Kent Symposiums II: City and Literature, İstanbul, Türkiye, 18 Nisan 2026, ss.22, (Özet Bildiri)

  • Yayın Türü: Bildiri / Özet Bildiri
  • Basıldığı Şehir: İstanbul
  • Basıldığı Ülke: Türkiye
  • Sayfa Sayıları: ss.22
  • İstanbul Kent Üniversitesi Adresli: Evet

Özet

Spike Lee’s Do the Right Thing (1989) reveals the American city as a contested battlefield where sound and space converge to expose racial power structures. Set on the hottest day in Brooklyn’s Bedford-Stuyvesant, the film transforms a single block into what Henri Lefebvre calls a crisis of “spatial production”; where competing claims to ownership, representation, and presence collide violently.

This paper examines how the film deploys sonic politics as spatial practice. Radio Raheem’s boombox, broadcasting Public Enemy’s “Fight the Power,” functions as what Steve Goodman terms “sonic warfare”, an acoustic assertion of Black presence in public space. When Sal destroys the boombox and police kill Radio Raheem, the film exposes how state violence enforces racialized spatial hierarchies. The subsequent riot becomes not chaos but spatial reclamation: a violent assertion of the "right to the city."

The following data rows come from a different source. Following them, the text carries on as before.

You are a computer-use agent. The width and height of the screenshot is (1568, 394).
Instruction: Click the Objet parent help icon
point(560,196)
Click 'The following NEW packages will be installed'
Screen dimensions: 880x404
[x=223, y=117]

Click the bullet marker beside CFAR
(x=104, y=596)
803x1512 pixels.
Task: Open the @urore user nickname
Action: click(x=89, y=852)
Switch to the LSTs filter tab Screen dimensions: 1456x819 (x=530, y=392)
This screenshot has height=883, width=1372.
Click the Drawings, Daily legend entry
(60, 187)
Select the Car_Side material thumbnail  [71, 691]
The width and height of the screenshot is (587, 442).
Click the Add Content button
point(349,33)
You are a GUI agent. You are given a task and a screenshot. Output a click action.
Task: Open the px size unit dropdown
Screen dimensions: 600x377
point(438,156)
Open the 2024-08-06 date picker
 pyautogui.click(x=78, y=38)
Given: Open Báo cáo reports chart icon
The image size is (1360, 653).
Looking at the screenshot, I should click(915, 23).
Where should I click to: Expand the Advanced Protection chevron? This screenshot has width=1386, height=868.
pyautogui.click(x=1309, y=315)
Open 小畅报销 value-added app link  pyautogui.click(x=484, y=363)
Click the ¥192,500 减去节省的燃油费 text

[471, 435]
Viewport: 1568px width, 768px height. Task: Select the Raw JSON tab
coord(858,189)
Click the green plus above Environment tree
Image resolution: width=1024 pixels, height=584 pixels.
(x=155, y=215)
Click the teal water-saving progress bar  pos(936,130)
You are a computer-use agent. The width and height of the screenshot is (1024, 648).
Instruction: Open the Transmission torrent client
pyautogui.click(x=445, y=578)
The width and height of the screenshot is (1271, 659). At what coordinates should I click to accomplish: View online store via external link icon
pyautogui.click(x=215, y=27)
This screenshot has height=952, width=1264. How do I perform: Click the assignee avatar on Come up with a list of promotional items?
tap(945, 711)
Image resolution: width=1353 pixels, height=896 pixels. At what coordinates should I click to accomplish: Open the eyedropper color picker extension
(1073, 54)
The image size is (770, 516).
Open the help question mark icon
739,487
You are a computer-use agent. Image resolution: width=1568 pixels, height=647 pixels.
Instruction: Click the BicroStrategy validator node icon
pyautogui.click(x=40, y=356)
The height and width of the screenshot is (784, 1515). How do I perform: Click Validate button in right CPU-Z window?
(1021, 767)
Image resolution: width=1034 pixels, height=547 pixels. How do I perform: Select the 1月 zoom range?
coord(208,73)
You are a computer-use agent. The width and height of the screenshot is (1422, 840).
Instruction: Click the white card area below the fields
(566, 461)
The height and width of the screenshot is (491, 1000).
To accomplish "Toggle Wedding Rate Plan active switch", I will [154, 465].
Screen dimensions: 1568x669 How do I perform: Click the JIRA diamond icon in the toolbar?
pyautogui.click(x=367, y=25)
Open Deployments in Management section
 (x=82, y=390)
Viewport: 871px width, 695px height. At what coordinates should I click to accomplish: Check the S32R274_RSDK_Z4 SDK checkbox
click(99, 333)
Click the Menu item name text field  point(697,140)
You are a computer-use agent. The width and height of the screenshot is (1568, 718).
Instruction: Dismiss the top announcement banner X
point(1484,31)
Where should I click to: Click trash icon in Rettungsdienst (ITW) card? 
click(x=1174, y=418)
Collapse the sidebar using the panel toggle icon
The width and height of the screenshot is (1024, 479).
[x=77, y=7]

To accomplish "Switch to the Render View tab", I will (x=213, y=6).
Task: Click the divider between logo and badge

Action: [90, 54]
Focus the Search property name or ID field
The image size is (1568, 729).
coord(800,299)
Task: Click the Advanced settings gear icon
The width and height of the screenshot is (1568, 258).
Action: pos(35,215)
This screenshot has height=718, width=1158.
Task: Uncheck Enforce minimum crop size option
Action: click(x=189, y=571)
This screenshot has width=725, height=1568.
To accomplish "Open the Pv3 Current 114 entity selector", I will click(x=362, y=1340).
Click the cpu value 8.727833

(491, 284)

Drawing on Lefebvre’s spatial theory, Michel de Certeau’s concepts of tactics and strategies, and Critical Race Theory's analysis of urban space, I argue that Do the Right Thing demonstrates how American cities are structured through racial exclusion. The Wall of Fame debate literalizes representational politics; whose culture is legitimized in Black neighborhoods? The film’s Brechtian formal techniques, vibrant color palette, and ensemble structure create a cinematic geography that maps power relations spatially, revealing cinema’s capacity to theorize urban justice through form itself.